EXERCISE DIRECTIONS:
Pick out every line in the listing below that contains the string "pixels", treating uppercase and lowercase letters as different.

(Extracted records)
========================
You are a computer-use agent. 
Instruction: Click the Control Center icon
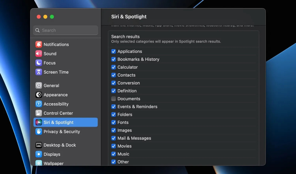38,113
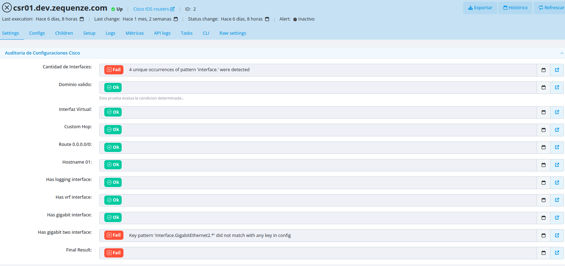This screenshot has width=565, height=266.
Task: Click edit icon next to Cisco IOS routers
Action: click(x=172, y=9)
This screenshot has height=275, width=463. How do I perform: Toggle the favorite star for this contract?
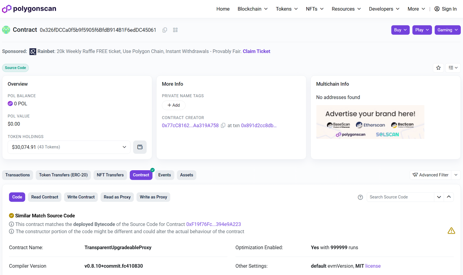pyautogui.click(x=438, y=68)
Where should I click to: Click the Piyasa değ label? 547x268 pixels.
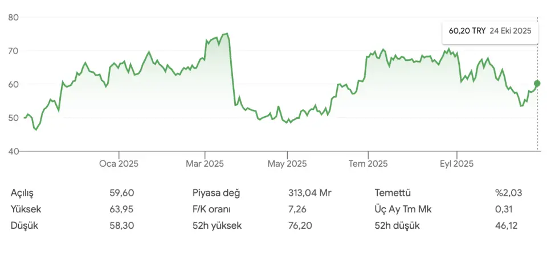pos(216,193)
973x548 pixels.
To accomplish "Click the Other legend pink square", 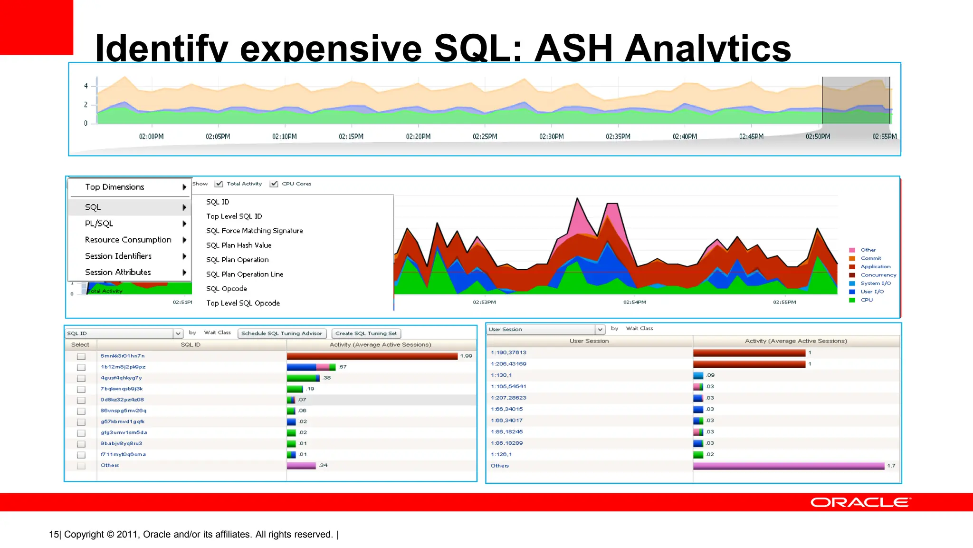I will (x=852, y=250).

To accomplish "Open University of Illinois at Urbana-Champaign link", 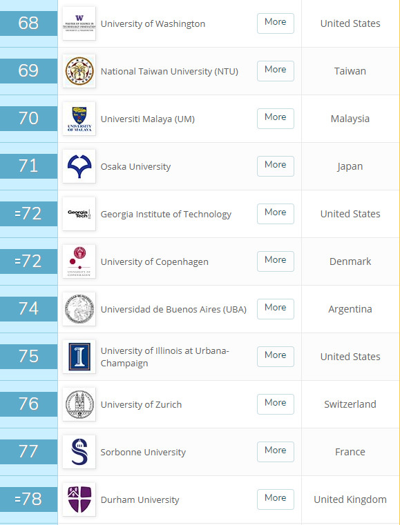I will coord(165,357).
========================
RESULT FOR THIS TASK:
Where should I click to: Click the Piyasa değ label? 547x268 pixels.
973x548 pixels.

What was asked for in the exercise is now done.